Não canso de me chocar com imagens que colocam lado a lado o Irã dos anos 1970 com o mesmo país após a Revolução Islâmica de 1979. Vemos nas fotos atuais a deterioração completa do lugar da mulher na sociedade iraniana, a perda de liberdade de ambos os gêneros, o inferno da perseguição a credos e costumes, o controle da vida privada dos cidadãos. Mas atenção, sua versão jabuticaba não pode ser subestimada.

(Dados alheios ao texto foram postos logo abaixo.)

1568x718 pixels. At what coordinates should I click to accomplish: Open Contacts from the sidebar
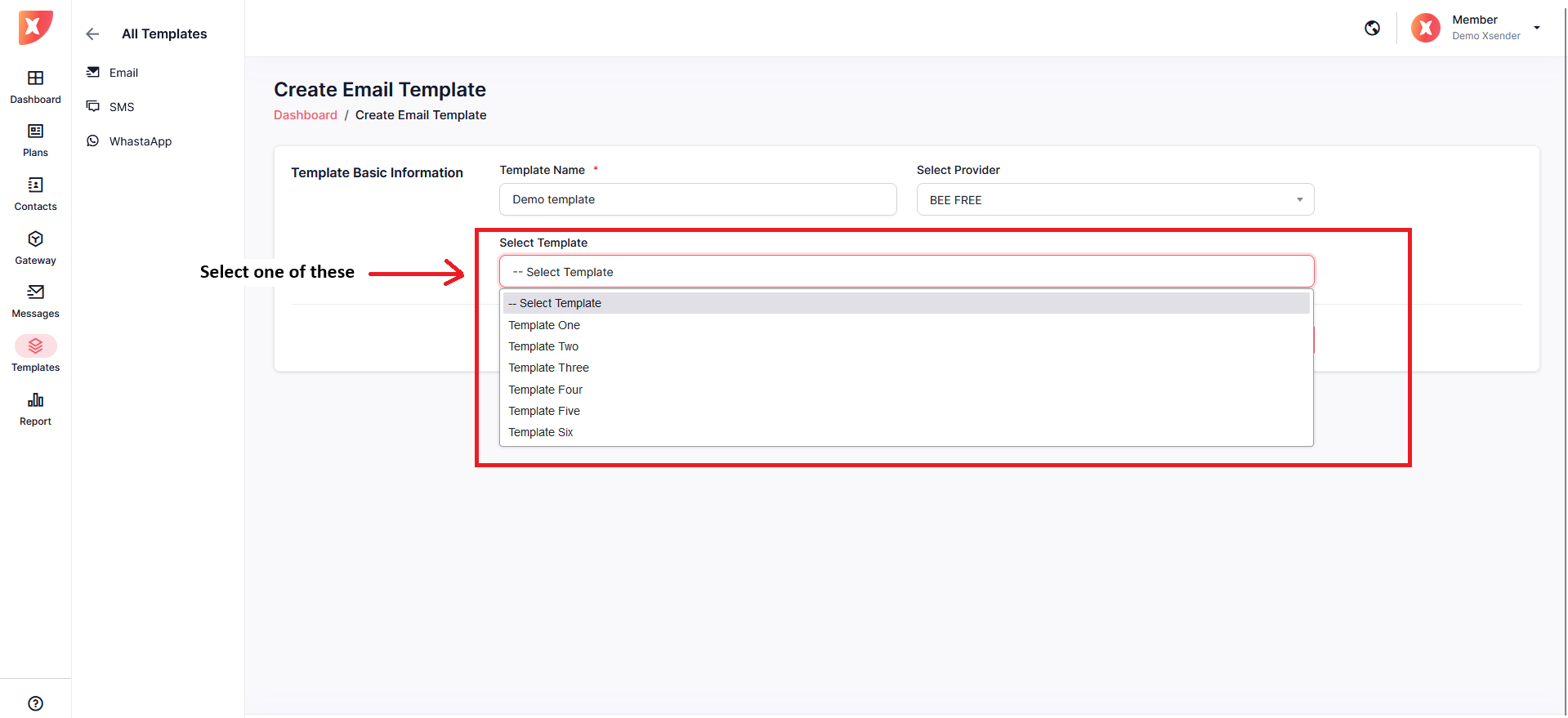(35, 194)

A marcha à ré acelerada que o povo brasileiro engatou recentemente é um projeto de tirar o fôlego e representa anseios autoritários antigos, como Lilia Schwarcz documenta em sua obra “Sobre o Autoritarismo Brasileiro” (Cia das Letras, 2019).Tem conseguido retrocessos em todas as áreas de forma ampla e irrestrita: velhíssima política, escola sem reflexão, Estado francamente religioso, agenda ambiental digna da Revolução Industrial, pauta de costumes ultraconservadora. Olhe para qualquer lado e você verá algo a ser denunciado e contra o qual lutar para que sejam mantidos direitos básicos, conquistados a duras penas.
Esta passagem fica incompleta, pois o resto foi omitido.